**TO DO:**
**1.** Answer these questions about the sauerkraut text:
(a) How much sea salt goes with one large head of cabbage?
(b) For about how long is the cabbage pounded?
(c) How many days do the jars stay in the cupboard or on the pantry shelf before cold storage?
**2.** Rewrite the sauerkraut text from "[O]ur CSA (Community" to "the whole thing.", putting "Tuesday" in place of "Monday".
**3.** Write the next part of the sauerkraut text, beginning after its last sentence.

[O]ur CSA (Community Supported Agriculture) farmer — I love you Tonopah Rob — is experiencing what seems to be a bumper crop of cabbage this season and we have been inundated with the sweetest, most delicious tasting cabbage ever! In our efforts to eat seasonally and store as much as possible, I have been learning new and old ways on how to preserve the cabbage harvest.
Each Monday, after our farm share pick up over the weekend, I work to prepare the vegetables for the week’s meals. Today I have been elbow deep in shredded cabbage.
We’re making kraut!
I first learned how to make homemade sauerkraut from taking a Gnowfglins eCourse (which I highly recommend if you are at all interested in learning traditional cooking methods) and reading Nourishing Traditions.
To be honest, in the beginning I was intimidated by the whole thing.
It only requires cabbage, salt, and time…I don’t know what my deal was. Nonetheless, I stepped into the unknown for the sake of self-sufficient living, and the results were amazing!
Here’s a quick run down of the method I use for preserving cabbage. It’s super quick — like in and out of the kitchen in 30-45 minutes with 5 heads of cabbage fermenting quick — and it produces a very yummy and nutritious food that we enjoy for months after the harvest!
-1 large head of green or red cabbage
-1 tablespoon of good quality sea salt
1. Clean the cabbage head and then cut it into chunks. Remove the inner core and compost it — or you can save it for making stock. Thinly slice the cabbage by hand or run it through a food processor.
2. In a large bowl place the shredded cabbage and sea salt. Using a wooden kraut pounder or another blunt object, pound the cabbage for approximately 8 minutes until all of the natural juices are released. Tip: I set the kitchen timer for this one.
3. Place the cabbage and all of it’s juice into a quart-sized glass jar. Press down on the cabbage so that the juices will rise above it. Place the lid on the jar.
4. Put your jars of fermenting cabbage in the cupboard or on the pantry shelf (just be sure it’s somewhere away from heat or light. Let it stay there for 3-5 days before moving to cold storage (i.e. the refrigerator). Tip: Starting on day 3, I like to taste the kraut. Once it has that fermented tang, and tastes like sauerkraut, I know it’s done.

**PROVIDED DATA:**
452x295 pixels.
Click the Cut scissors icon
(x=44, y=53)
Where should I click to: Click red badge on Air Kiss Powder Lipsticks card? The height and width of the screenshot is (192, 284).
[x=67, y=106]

**RESPONSES:**
**1.**
(a) 1 tablespoon
(b) About 8 minutes
(c) 3-5 days

**2.**
[O]ur CSA (Community Supported Agriculture) farmer — I love you Tonopah Rob — is experiencing what seems to be a bumper crop of cabbage this season and we have been inundated with the sweetest, most delicious tasting cabbage ever! In our efforts to eat seasonally and store as much as possible, I have been learning new and old ways on how to preserve the cabbage harvest.
Each Tuesday, after our farm share pick up over the weekend, I work to prepare the vegetables for the week’s meals. Today I have been elbow deep in shredded cabbage.
We’re making kraut!
I first learned how to make homemade sauerkraut from taking a Gnowfglins eCourse (which I highly recommend if you are at all interested in learning traditional cooking methods) and reading Nourishing Traditions.
To be honest, in the beginning I was intimidated by the whole thing.

**3.**
Interested to learn more about fermenting foods? Find you answers here…
Other Ways to Preserve Cabbage
Other than fermenting and making saurkraut, you can also freeze or dehydrate your cabbage.
To freeze cabbage you process it in the same way you do if you were to make sauerkraut…clean, cut, shred. Once shredded, blanch the cabbage for 3 minutes in boiling water. Strain and cool, then store in a freezer safe container.
You can use frozen cabbage in soup and casserole recipes — I don’t recommend it for slaw.
Dehydrated cabbage is easy to store and use. Like many other veggies, cabbage can be dried outside on drying racks or screens, in a oven set to a very low temperature, by use of a solar sun oven, or in a dehydrator. Dehydrated cabbage can be used medicinally or for culinary purposes. There are several nice dehydrators available on the market; however, why not use the sun…it’s free!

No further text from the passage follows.